Table 2: Algorithm performance with the heuristic strategies.

Table 2 presents the results of backtracking, and after adding each of the strategies. The average number of calls is reduced to 26.2 and the maximum calls over all puzzles to 252. The problematic tricky puzzles are also solved smoothly. The average run-time per puzzle is 29ms. The two right columns relate to difficult puzzles described in the following. We can conclude that our code is robust to handle quite complicated 9×9 puzzles.

4. Man vs Machine

What about really hard puzzles? Norvig [2], mentioned a Finnish mathematician, Arto Inkala, who proposed the (Inkala-2006 puzzle) as “the most difficult Sudoku-puzzle known so far” and the Inkala-2010 puzzle as “the most difficult puzzle I’ve ever created.”  Looking at the right columns in Table 2, we can see that these two puzzles can be solved with a few calls, in a few milliseconds . Norvig also provided a benchmark of 11 “difficult” puzzles (eleven puzzles). None of them really challenges the HS-solver (10.4 calls on average, 25ms). This is not surprising, problems seem difficult to humans are not necessarily difficult to machines and vice versa. Norvig also generated artificial puzzles by shuffling existing ones, looking for a “killer puzzle” that will challenge his own solver. The puzzle shown in Figure 2 is such a killer.

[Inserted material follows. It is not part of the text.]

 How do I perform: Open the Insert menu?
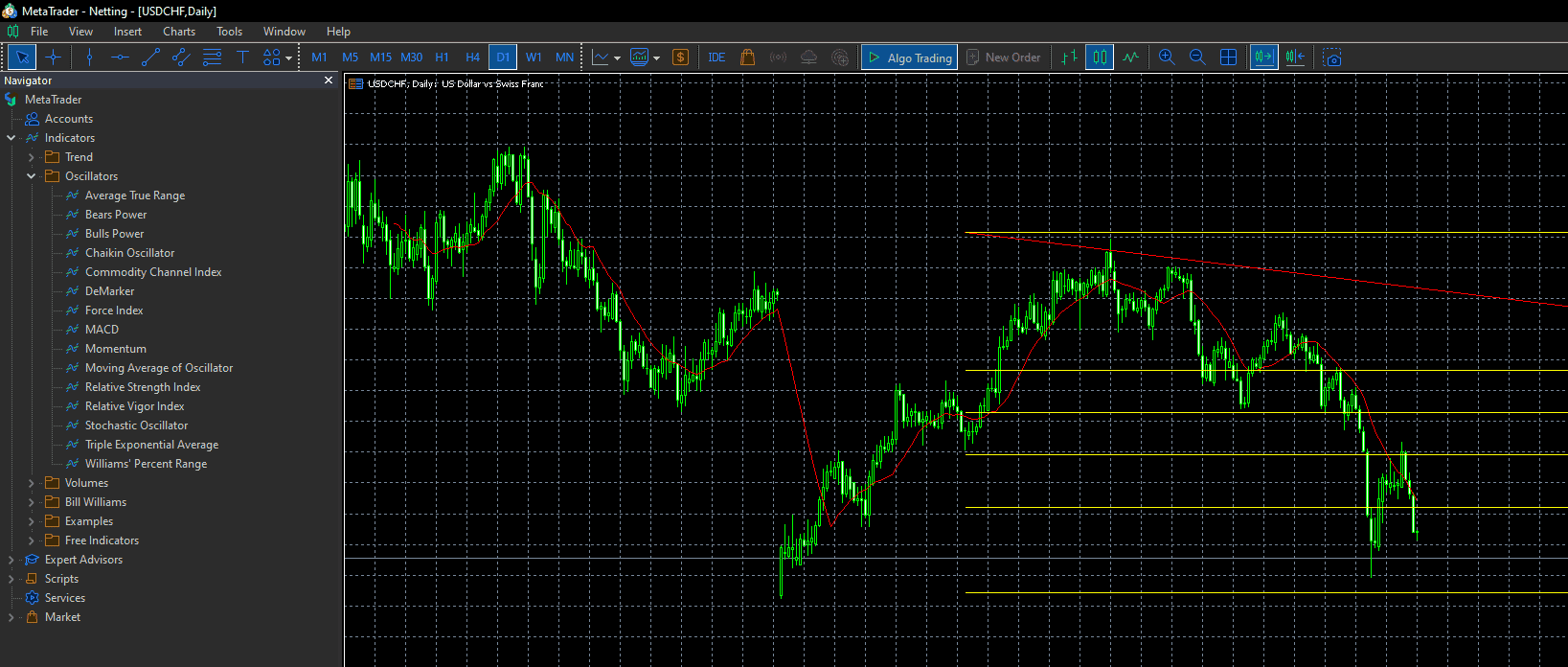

This is not an “official” Sudoku puzzle (you will not find it in Newspapers) because it has multiple solutions (Norvig found 13 different solutions but maybe there are more.) Interestingly, it only takes 19 calls, in 195ms, for the HS-solver to converge to the solution shown on the right. 

Figure 2: A killer puzzle generated by Norvig [2], on the left, and a solution found by the HS-solver on the right.

5. Conclusions

It turns out that Sudoku, considered by many as a great challenge for human intellect, (and in particular, a great challenge for myself), does not provide a real challenge to naive search program plus some basic strategies. Are there puzzles out there that our HS-solver will not be able to solve in a reasonable time? It is very likely that the answer is yes;  it would be great if we can find such examples. One direction is to move to larger puzzles of 16×16 or even 25×25, unfortunately, I could not find any reliable benchmark for such puzzles. If you are familiar with, please let me know.  There are many more complicated Sudoku strategies in the arsenal such as X-wing, Y-wing, Sword-fish and more [3]. At present, I was unable to find any evidence that they are really needed, but hopefully they will be helpful for really difficult puzzles to be found in the future.

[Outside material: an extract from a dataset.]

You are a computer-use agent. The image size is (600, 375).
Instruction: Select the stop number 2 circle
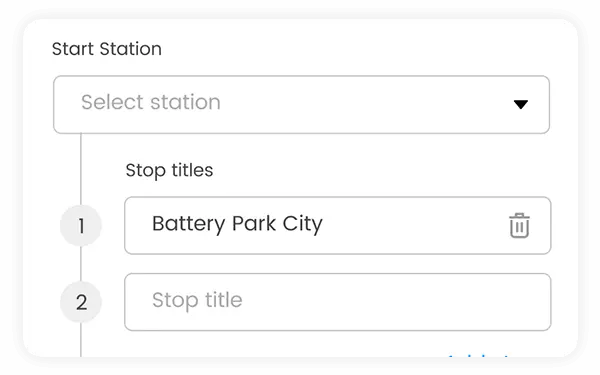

[1] Ercsey-Ravasz, Mária, and Zoltán Toroczkai. “The chaos within Sudoku.”Scientific reports 2.1 (2012): 1-8.
[2] Peter Norvig. Solving Every Sudoku Puzzle.
[3] Tip on Solving Sudoku puzzles.
[4] Mathematics_of_Sudoku.
[5] Heuristics: Intelligent Search Strategies for Computer Problem Solving. Judea Pearl
[6] Simonis, Helmut. Sudoku as a Constraint Problem. Eleventh International Conference on Principles and Practice of Constraint Programming. (2005)
[7] Mantere, Timo, and Janne Koljonen. “Solving, rating and generating Sudoku puzzles with GA.” IEEE congress on evolutionary computation. 2007.
[8] Donald Knuth. Dancing links, arXiv (2000).